Przemysław Pawlicki przed IMŚJ: Szanuję moich rywali

Zdjęcie okładkowe artykułu:
zdjęcie autora artykułu

Junior Stokłosy Polonii Piła w najbliższą niedzielę rozpocznie rywalizację o tytuł IMŚJ. Pierwszy finał zostanie rozegrany w Poole. Przemysław Pawlicki dobrze wspomina rywalizację na tamtejszym torze.

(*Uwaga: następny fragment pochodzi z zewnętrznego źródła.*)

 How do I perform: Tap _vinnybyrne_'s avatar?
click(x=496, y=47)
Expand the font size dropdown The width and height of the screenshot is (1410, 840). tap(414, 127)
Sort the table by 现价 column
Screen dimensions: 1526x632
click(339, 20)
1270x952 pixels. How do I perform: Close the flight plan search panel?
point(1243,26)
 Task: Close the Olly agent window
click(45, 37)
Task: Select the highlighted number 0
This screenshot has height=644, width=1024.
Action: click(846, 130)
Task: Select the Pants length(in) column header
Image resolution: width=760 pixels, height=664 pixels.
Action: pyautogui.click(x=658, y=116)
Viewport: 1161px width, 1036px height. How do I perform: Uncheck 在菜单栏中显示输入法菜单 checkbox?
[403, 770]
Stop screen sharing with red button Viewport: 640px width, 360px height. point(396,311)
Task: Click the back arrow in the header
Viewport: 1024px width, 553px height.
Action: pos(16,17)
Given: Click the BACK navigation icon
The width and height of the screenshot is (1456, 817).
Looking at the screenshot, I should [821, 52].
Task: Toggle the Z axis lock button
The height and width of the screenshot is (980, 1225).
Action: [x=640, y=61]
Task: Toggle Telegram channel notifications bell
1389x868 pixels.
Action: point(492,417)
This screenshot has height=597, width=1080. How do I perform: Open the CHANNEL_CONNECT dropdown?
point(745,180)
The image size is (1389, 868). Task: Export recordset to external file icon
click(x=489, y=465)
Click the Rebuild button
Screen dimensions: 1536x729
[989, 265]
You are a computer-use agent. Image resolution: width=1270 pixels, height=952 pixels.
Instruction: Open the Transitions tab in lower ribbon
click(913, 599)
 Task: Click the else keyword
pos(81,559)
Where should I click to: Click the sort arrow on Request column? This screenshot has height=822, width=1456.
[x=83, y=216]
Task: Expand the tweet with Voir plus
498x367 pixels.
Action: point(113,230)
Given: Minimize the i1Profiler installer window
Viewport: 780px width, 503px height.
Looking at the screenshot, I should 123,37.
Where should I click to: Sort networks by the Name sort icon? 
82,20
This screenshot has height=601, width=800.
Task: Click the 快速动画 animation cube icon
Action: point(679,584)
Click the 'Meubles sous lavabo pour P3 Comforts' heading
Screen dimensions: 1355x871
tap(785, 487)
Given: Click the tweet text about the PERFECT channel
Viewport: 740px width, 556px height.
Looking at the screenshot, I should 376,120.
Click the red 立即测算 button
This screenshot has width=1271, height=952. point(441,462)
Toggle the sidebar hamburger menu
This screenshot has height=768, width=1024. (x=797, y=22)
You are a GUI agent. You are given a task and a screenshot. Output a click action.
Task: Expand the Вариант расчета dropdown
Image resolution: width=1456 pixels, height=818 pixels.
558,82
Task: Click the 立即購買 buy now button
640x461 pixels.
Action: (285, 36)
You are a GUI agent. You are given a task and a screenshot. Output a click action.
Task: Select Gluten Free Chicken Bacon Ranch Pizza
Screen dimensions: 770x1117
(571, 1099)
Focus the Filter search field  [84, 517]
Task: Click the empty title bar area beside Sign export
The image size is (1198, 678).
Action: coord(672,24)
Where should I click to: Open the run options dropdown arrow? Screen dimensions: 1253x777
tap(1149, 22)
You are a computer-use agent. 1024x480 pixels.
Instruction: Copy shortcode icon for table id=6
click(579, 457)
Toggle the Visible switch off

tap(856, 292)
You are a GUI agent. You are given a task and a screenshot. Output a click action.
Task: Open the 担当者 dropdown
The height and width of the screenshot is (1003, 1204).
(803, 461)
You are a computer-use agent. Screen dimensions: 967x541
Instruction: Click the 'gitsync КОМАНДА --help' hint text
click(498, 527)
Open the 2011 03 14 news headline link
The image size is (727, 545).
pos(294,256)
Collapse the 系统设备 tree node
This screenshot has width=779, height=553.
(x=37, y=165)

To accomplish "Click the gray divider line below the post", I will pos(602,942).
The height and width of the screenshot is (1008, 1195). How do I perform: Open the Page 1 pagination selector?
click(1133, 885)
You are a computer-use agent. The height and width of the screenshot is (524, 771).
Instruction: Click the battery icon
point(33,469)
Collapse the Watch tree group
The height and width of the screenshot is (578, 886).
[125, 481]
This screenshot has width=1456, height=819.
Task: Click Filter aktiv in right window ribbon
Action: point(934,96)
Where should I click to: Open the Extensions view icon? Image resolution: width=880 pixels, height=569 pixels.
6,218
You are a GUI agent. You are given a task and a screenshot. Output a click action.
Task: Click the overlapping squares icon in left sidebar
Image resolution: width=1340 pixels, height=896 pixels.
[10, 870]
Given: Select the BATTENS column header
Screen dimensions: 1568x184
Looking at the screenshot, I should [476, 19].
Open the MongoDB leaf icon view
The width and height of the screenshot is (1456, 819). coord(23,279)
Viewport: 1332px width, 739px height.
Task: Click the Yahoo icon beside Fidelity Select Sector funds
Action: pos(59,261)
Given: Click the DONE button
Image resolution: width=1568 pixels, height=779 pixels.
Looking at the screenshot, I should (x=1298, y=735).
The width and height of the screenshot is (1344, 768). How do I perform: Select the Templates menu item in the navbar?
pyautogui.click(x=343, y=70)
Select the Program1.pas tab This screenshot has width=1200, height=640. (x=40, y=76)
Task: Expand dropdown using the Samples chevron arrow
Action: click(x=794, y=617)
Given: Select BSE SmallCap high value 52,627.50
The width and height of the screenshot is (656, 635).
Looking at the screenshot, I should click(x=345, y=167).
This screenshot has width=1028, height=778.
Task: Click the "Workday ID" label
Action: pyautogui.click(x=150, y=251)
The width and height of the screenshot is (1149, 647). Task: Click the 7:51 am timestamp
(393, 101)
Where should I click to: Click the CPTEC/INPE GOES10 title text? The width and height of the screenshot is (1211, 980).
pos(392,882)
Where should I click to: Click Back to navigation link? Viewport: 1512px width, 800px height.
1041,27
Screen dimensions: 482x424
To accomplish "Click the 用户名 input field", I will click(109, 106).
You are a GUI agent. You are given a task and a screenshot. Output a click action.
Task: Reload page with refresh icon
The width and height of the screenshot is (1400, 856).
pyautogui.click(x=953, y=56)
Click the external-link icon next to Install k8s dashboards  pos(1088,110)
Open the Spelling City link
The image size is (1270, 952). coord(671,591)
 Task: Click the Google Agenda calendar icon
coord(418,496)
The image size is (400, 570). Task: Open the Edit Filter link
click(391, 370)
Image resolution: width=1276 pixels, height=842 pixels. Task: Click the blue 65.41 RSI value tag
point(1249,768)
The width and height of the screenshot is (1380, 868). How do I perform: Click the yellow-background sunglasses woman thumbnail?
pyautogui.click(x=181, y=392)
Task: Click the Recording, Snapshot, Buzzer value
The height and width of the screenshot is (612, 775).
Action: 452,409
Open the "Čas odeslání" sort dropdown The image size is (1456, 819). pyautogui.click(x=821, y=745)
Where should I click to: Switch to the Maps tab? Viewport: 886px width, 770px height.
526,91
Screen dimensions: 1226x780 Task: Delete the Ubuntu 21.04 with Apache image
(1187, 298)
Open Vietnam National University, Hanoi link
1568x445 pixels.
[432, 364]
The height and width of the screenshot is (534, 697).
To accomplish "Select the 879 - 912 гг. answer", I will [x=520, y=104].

W tym artykule dowiesz się o:

- Miałem już okazję do startów w Poole. Tamtejszy tor jest bardzo podobny do polskich owali. Czuję się na nim naprawdę dobrze, mimo że ostatni rak ścigałem się tam rok temu. Doświadczenie na angielskich torach powinno mi pomóc. W tym sezonie podczas meczu ligowego nie mogłem wystąpić, ale powinno być w porządku. Lubię jeździć w Poole, ponieważ ten tor pozwala na walkę i zawsze jest dobrze przygotowany - stwierdził Przemysław Pawlicki.

Wychowanek leszczyńskiej Unii zdradził, że jego celem jest wywalczenie tytułu IMŚJ. - Trudno powiedzieć, którzy rywale będą najgroźniejsi. Wiadomo, że w mistrzostwach jeździ ścisła światowa czołówka. Każdy z zawodników będzie naprawdę bardzo groźny. Wszystkie wyścigi będą mieć zatem duże znaczenie. Szanuję moich rywali i do każdego podchodzę tak samo. Moim celem jest mistrzostwo i aby to osiągnąć muszę być maksymalnie skoncentrowany w każdych zawodach. Przede mną trudne zadanie, ale wszystko jest możliwe i mam nadzieję, że uda mi się zająć miejsce w czołówce zawodów w Poole - zakończył.